Identification of the Signature Associated With m6A RNA Methylation Regulators and m6A-Related Genes and Construction of the Risk Score for Prognostication in Early-Stage Lung Adenocarcinoma

Abstract

Background: N6-methyladenosine (m⁶A) RNA modification is vital for cancers because methylation can alter gene expression and even affect some functional modification. Our study aimed to analyze m⁶A RNA methylation regulators and m⁶A-related genes to understand the prognosis of early lung adenocarcinoma.Methods: The relevant datasets were utilized to analyze 21 m⁶A RNA methylation regulators and 5,486 m⁶A-related genes in m⁶Avar.
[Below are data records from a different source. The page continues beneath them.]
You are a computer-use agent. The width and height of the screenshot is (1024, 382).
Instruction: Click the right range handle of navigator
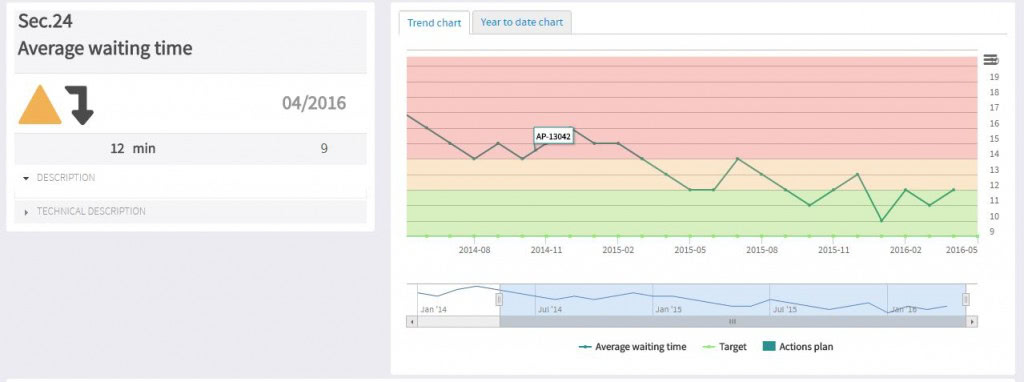pyautogui.click(x=966, y=299)
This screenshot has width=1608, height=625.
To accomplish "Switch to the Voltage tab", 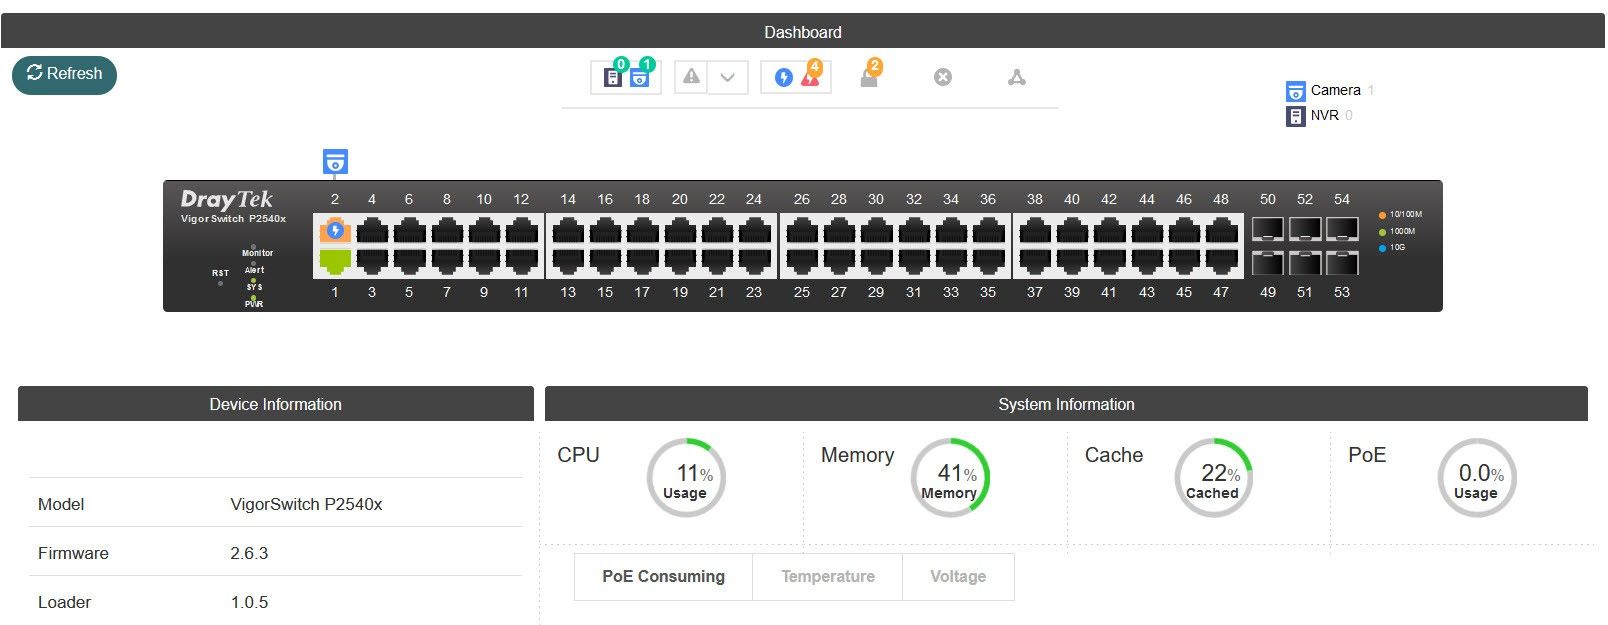I will 957,577.
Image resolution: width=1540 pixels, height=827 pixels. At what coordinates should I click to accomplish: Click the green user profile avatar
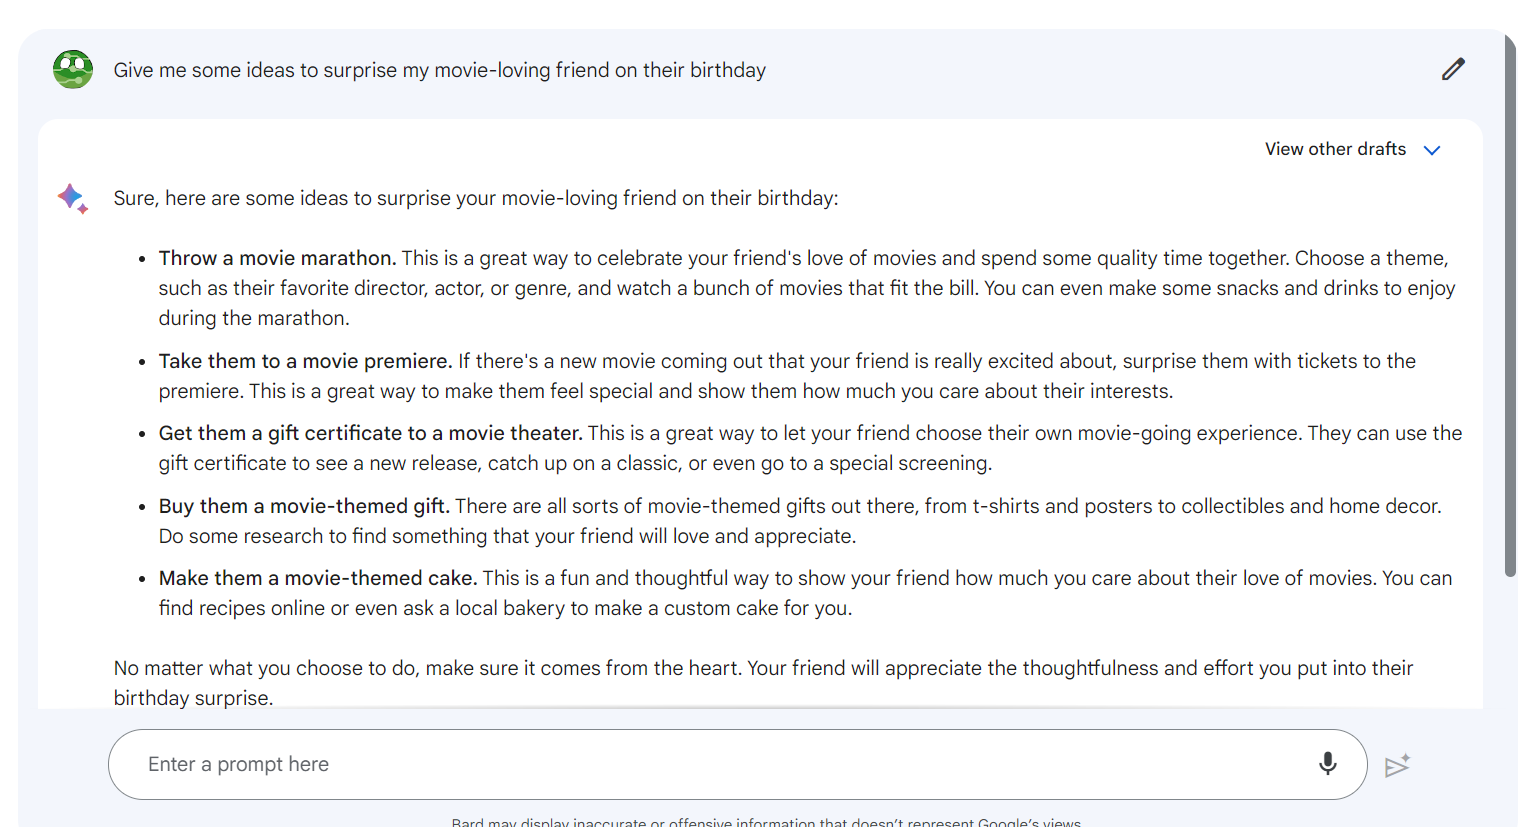coord(73,70)
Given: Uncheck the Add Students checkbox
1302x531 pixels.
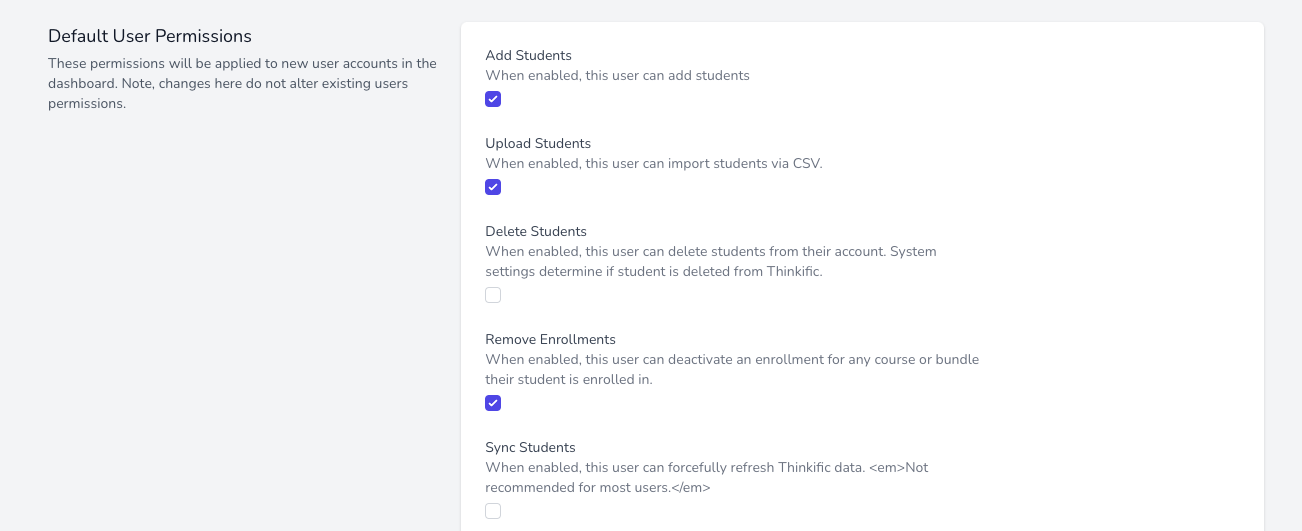Looking at the screenshot, I should click(x=493, y=99).
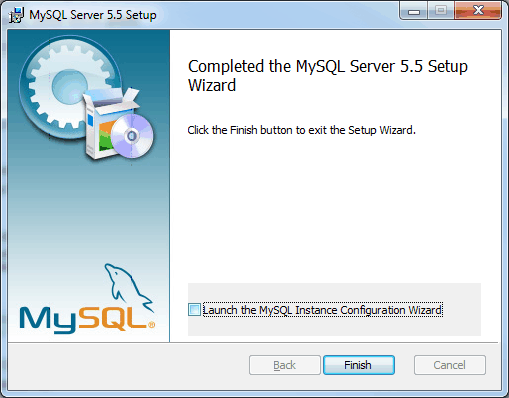Minimize the MySQL Server 5.5 Setup window
This screenshot has height=398, width=509.
414,12
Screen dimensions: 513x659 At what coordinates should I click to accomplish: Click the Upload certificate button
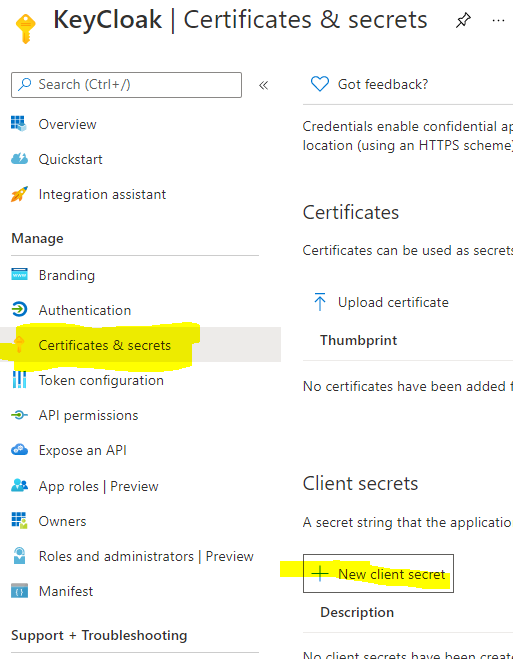(x=381, y=302)
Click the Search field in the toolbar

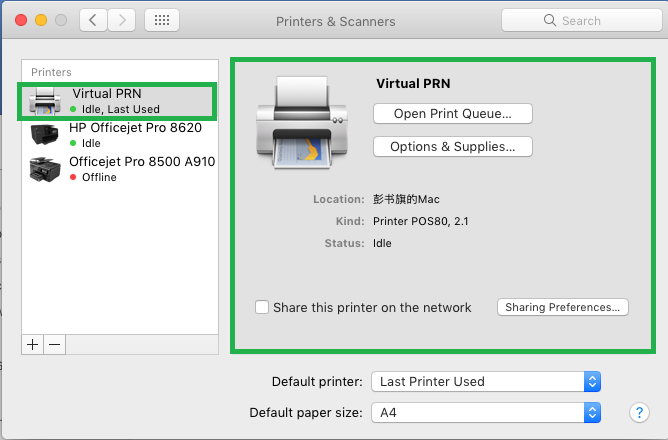click(x=582, y=20)
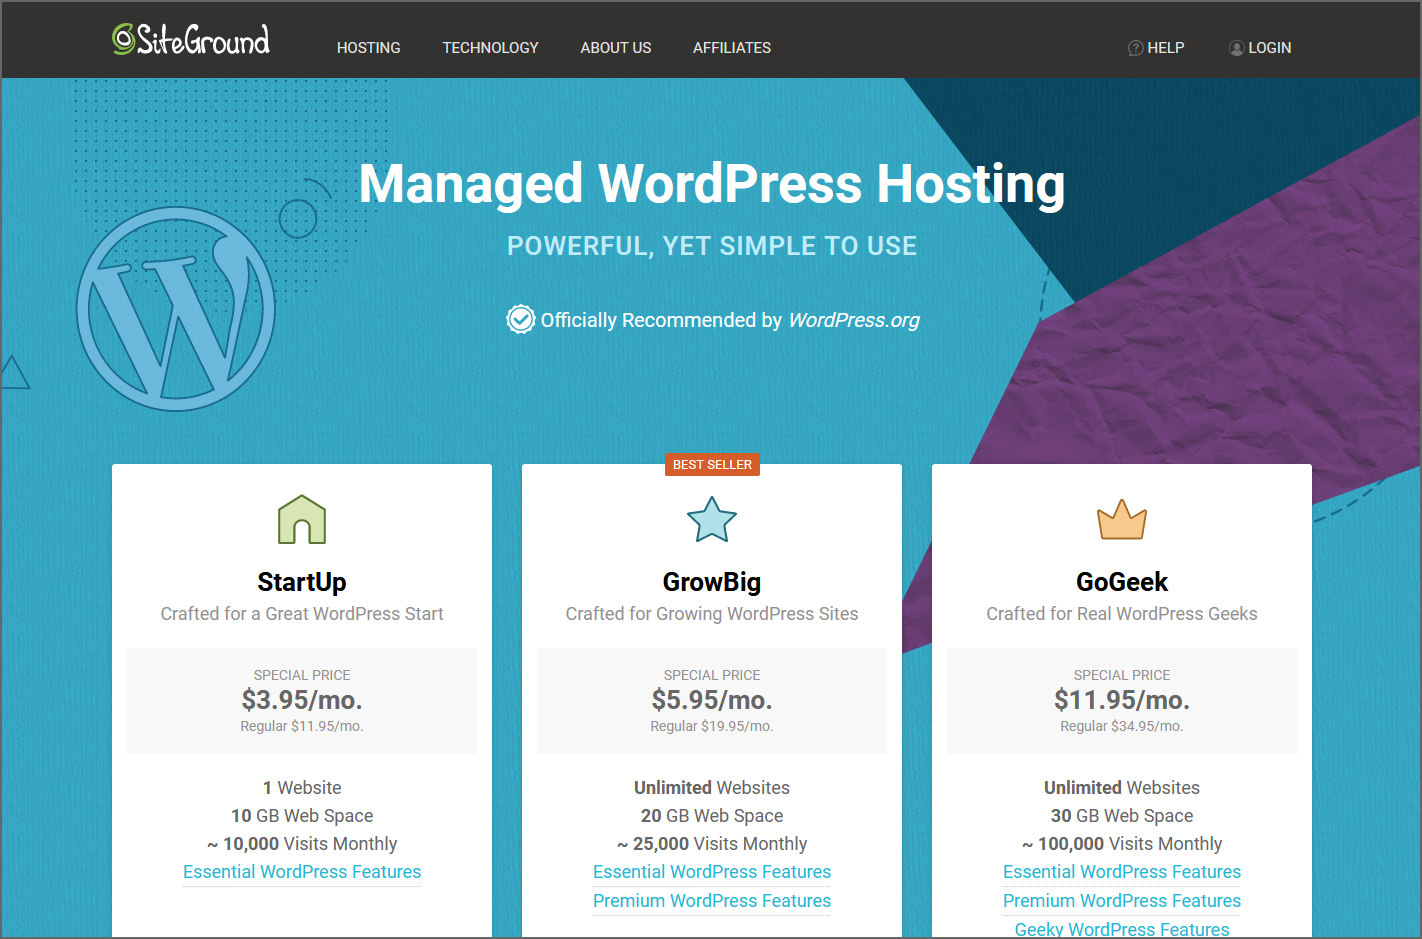
Task: Click the green house StartUp icon
Action: (302, 520)
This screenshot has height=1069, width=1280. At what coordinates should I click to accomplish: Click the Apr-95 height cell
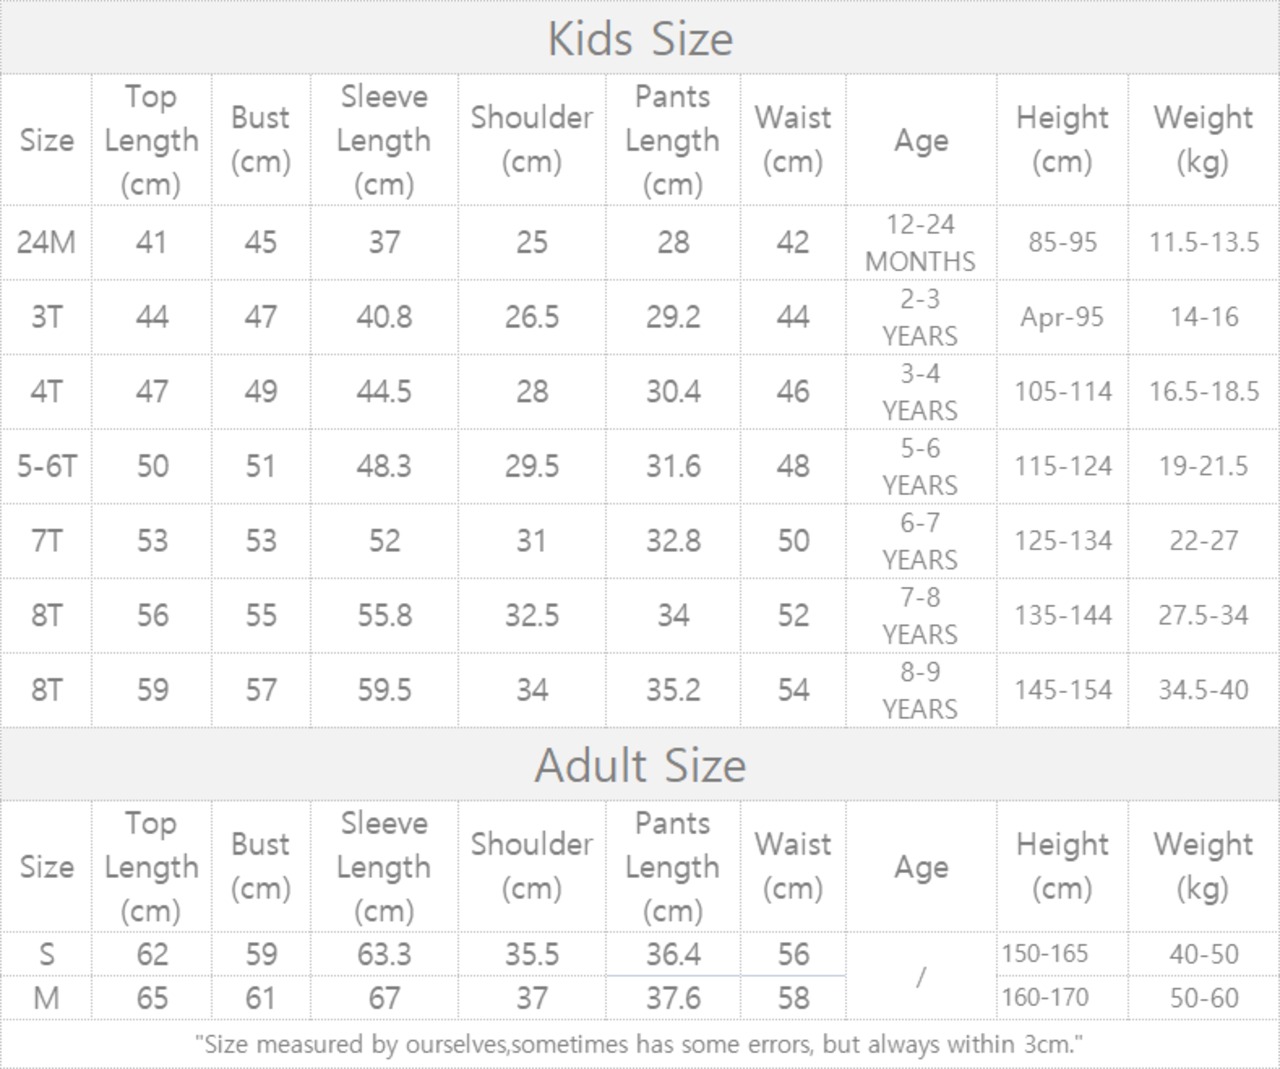coord(1062,317)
Univariate Cox regression analysis, random survival forest analysis, Kaplan–Meier analysis, Chi-square analysis, and multivariate cox analysis were carried out on the datasets, and a risk prognostic model based on three feature genes was constructed.Results: Respectively, we treated GSE31210 (n = 226) as the training set, GSE50081 (n = 128) and TCGA data (n = 400) as the test set. By performing univariable cox regression analysis and random survival forest algorithm in the training group, 218 genes were significant and three prognosis-related genes (ZCRB1, ADH1C, and YTHDC2) were screened out, which could divide LUAD patients into low and high-risk group (P < 0.0001). The predictive efficacy of the model was confirmed in the test group GSE50081 (P = 0.0018) and the TCGA datasets (P = 0.014). Multivariable cox manifested that the three-gene signature was an independent risk factor in LUAD. Furthermore, genes in the signature were also externally validated using the online database. Moreover, YTHDC2 was the important gene in the risk score model and played a vital role in readers of m⁶A methylation.Conclusion: The findings of this study suggested that associated with m⁶A RNA methylation regulators and m⁶A-related genes, the three-gene signature was a reliable prognostic indicator for LUAD patients, indicating a clinical application prospect to serve as a potential therapeutic target.